In this 2017 narrative review, Michael Hengartner discusses the evidence assessing the effectiveness and harms of antidepressants. He finds the evidence of benefits insufficient and the harms sufficiently great to argue treatment should not be recommended for the majority of patients on an evidentiary basis.
Significant biases confound the perceived benefits of antidepressants in acute therapy. Industry-funded research consistently shows greater treatment efficacy than research funded and conducted entirely by individuals without conflicts of interest. This is at least partially due to publication bias, as industry-funded antidepressant trials with less positive results often either remain unpublished or are distorted to make the results seem positive. In sum, this creates a published literature base that demonstrates greater drug efficacy than a complete view of the literature would support.
Some consistent methodological choices further distort results. One key area is trial selection criteria, which generally exclude patients with major depression and comorbidities or suicidal ideation; such selective practices separate antidepressants in a trial setting from their real-world clinical use, potentially exaggerating their average benefits (by excluding the hardest-to-treat patients) and downplaying their risks (by excluding the patients most susceptible to increased suicide risk and other side effects).
Despite these biases, all of which would inflate the mean perceived benefit attributed to antidepressant treatment, no meta-analysis has shown an effect size for antidepressants that reaches clinical significance (Hengartner cites evidence that an improvement of fewer than 7 points on the HAMD scale would not be recognized as an improvement in depression symptoms). Some researchers have argued that when antidepressants are compared to active placebos (which intentionally introduce side effects to reduce patients’ opportunity to discover they are in the placebo group), the benefits disappear entirely.

Data extract ▸

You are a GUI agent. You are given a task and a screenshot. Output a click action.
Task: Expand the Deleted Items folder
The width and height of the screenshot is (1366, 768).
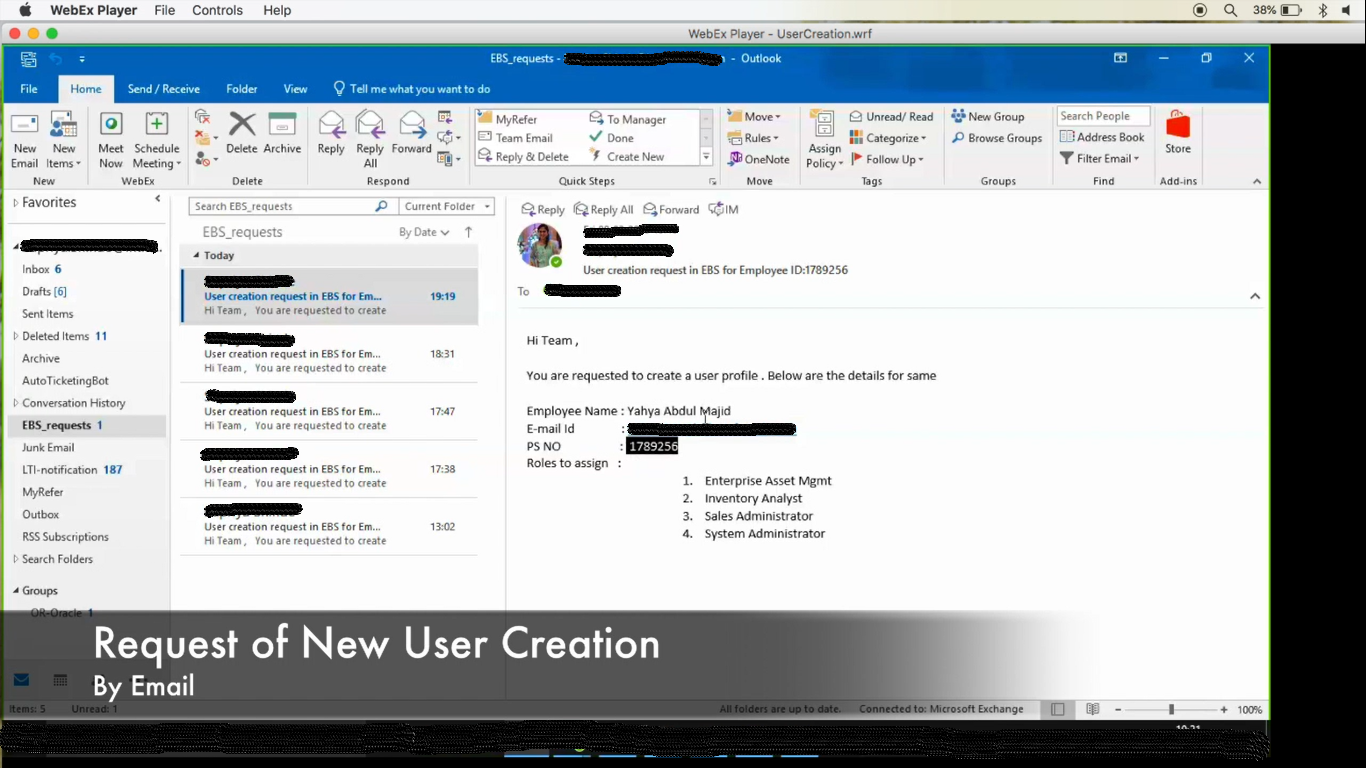[x=15, y=336]
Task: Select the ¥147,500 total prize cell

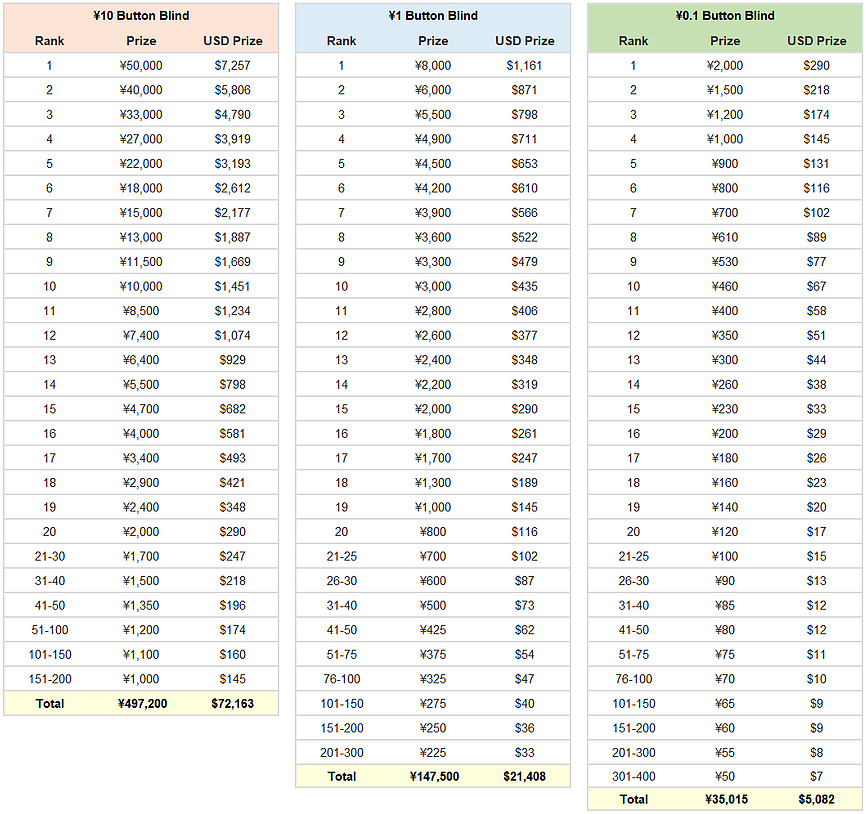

Tasks to complete ▸
**1.** In the antidepressant review summary, what HAMD improvement does Hengartner cite as too small to be recognized as an improvement in depression symptoms?
**2.** For each statement, say whether the antidepressant review summary agrees, and quote the words that decide it. (a) Industry-funded research shows smaller treatment efficacy than independent research. (b) Trial selection criteria generally exclude patients with suicidal ideation. (c) At least one meta-analysis has found a clinically significant effect size for antidepressants.
**3.** Continue the antidepressant review summary from its last sentence.
The material has no connection to the antidepressant review summary.

Answers for each item ▸
**1.** An improvement of fewer than 7 points on the HAMD scale.

**2.**
(a) No: "Industry-funded research consistently shows greater treatment efficacy than research funded and conducted entirely by individuals without conflicts of interest."
(b) Yes: "generally exclude patients with major depression and comorbidities or suicidal ideation"
(c) No: "no meta-analysis has shown an effect size for antidepressants that reaches clinical significance"

**3.**
Research testing the impact of antidepressants in long-term therapy is consistently distorted by the fact that long-term antidepressant use can cause durable neurochemical changes in the brain and dependence. Depression relapses in discontinuation trials, then, may often be discontinuation or withdrawal symptoms. Long-term observational studies (which provide the only data on the impact of antidepressants over many years) suggest outcomes for antidepressant users receiving continuous maintenance therapy are no better than those who never received antidepressants in the first place.
Finally, multiple meta-analyses have found antidepressants increase risk of suicide attempts, self-harm, and suicidal ideation (with a risk ratio of between 2.5 and 4.3). As noted above, this effect may in fact be understated, as patients at the greatest risk of suicide are generally excluded from antidepressant trials. Similarly, multiple observational studies have shown antidepressant use is associated with increased mortality, particularly in older patients.
Hengartner concludes:
My reading of the literature is that some patients may benefit from acute pharmacotherapy, but on average clinical benefits are debatable and should be weighed against adverse side effects. Continuation and maintenance therapy is not recommended due to an apparent lack of clear clinical benefits, coupled with a possibly increased vulnerability to chronic depression, increased suicide risk, and, in particular in older adults, higher all-cause mortality.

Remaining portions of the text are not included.